→ Material for this exercise
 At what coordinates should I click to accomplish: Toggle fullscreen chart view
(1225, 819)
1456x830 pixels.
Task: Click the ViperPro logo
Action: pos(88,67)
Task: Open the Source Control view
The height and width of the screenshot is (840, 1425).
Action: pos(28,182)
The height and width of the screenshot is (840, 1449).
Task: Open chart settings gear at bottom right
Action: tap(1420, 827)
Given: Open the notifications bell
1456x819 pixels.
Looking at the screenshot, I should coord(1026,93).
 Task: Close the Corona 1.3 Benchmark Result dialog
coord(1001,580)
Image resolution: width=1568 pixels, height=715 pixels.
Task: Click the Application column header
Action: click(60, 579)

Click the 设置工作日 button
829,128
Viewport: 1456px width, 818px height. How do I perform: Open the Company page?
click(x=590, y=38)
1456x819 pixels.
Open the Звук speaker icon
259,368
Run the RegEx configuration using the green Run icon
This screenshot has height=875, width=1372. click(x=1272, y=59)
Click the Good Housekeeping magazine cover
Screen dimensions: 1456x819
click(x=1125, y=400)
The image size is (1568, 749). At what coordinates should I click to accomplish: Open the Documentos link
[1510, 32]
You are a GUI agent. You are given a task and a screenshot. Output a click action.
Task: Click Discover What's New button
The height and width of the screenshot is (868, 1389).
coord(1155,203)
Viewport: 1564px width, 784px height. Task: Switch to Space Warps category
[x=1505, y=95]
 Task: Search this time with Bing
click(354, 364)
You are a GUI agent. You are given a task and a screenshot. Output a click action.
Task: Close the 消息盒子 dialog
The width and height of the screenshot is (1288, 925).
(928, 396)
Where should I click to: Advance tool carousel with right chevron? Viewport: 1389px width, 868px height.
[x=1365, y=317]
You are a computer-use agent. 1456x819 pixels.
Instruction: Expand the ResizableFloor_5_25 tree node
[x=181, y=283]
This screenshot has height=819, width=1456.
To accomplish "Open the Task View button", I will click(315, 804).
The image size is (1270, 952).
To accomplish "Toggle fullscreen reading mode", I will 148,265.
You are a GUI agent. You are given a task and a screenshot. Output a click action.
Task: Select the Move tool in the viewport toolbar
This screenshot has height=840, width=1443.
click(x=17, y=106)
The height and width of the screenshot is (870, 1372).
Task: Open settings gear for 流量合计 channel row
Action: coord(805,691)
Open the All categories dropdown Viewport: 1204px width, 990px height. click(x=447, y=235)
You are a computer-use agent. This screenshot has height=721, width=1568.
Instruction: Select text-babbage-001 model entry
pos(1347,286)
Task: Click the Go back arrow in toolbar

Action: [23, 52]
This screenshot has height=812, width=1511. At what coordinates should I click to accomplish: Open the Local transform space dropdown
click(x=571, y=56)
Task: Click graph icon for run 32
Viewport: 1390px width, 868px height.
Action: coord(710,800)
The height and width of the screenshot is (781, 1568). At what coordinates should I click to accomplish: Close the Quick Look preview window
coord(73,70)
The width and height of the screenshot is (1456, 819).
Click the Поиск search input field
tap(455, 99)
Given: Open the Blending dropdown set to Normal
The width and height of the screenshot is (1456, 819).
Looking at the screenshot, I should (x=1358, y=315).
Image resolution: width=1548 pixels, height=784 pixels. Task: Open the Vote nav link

→ Exercise details
Copy out all the entries shown above, character for character.

→ Your response
 At what coordinates should I click to accomplish: Toggle fullscreen chart view
(1225, 819)
1456x830 pixels.
Task: Click the ViperPro logo
Action: pos(88,67)
Task: Open the Source Control view
The height and width of the screenshot is (840, 1425).
Action: pos(28,182)
The height and width of the screenshot is (840, 1449).
Task: Open chart settings gear at bottom right
Action: tap(1420, 827)
Given: Open the notifications bell
1456x819 pixels.
Looking at the screenshot, I should coord(1026,93).
 Task: Close the Corona 1.3 Benchmark Result dialog
coord(1001,580)
Image resolution: width=1568 pixels, height=715 pixels.
Task: Click the Application column header
Action: click(60, 579)

Click the 设置工作日 button
829,128
Viewport: 1456px width, 818px height. How do I perform: Open the Company page?
click(x=590, y=38)
1456x819 pixels.
Open the Звук speaker icon
259,368
Run the RegEx configuration using the green Run icon
This screenshot has height=875, width=1372. click(x=1272, y=59)
Click the Good Housekeeping magazine cover
Screen dimensions: 1456x819
click(x=1125, y=400)
The image size is (1568, 749). At what coordinates should I click to accomplish: Open the Documentos link
[1510, 32]
You are a GUI agent. You are given a task and a screenshot. Output a click action.
Task: Click Discover What's New button
The height and width of the screenshot is (868, 1389).
coord(1155,203)
Viewport: 1564px width, 784px height. Task: Switch to Space Warps category
[x=1505, y=95]
 Task: Search this time with Bing
click(354, 364)
You are a GUI agent. You are given a task and a screenshot. Output a click action.
Task: Close the 消息盒子 dialog
The width and height of the screenshot is (1288, 925).
(928, 396)
Where should I click to: Advance tool carousel with right chevron? Viewport: 1389px width, 868px height.
[x=1365, y=317]
You are a computer-use agent. 1456x819 pixels.
Instruction: Expand the ResizableFloor_5_25 tree node
[x=181, y=283]
This screenshot has height=819, width=1456.
To accomplish "Open the Task View button", I will click(315, 804).
The image size is (1270, 952).
To accomplish "Toggle fullscreen reading mode", I will 148,265.
You are a GUI agent. You are given a task and a screenshot. Output a click action.
Task: Select the Move tool in the viewport toolbar
This screenshot has height=840, width=1443.
click(x=17, y=106)
The height and width of the screenshot is (870, 1372).
Task: Open settings gear for 流量合计 channel row
Action: coord(805,691)
Open the All categories dropdown Viewport: 1204px width, 990px height. click(x=447, y=235)
You are a computer-use agent. This screenshot has height=721, width=1568.
Instruction: Select text-babbage-001 model entry
pos(1347,286)
Task: Click the Go back arrow in toolbar

Action: [23, 52]
This screenshot has height=812, width=1511. At what coordinates should I click to accomplish: Open the Local transform space dropdown
click(x=571, y=56)
Task: Click graph icon for run 32
Viewport: 1390px width, 868px height.
Action: coord(710,800)
The height and width of the screenshot is (781, 1568). At what coordinates should I click to accomplish: Close the Quick Look preview window
coord(73,70)
The width and height of the screenshot is (1456, 819).
Click the Поиск search input field
tap(455, 99)
Given: Open the Blending dropdown set to Normal
The width and height of the screenshot is (1456, 819).
Looking at the screenshot, I should (x=1358, y=315).
Image resolution: width=1548 pixels, height=784 pixels. Task: Open the Vote nav link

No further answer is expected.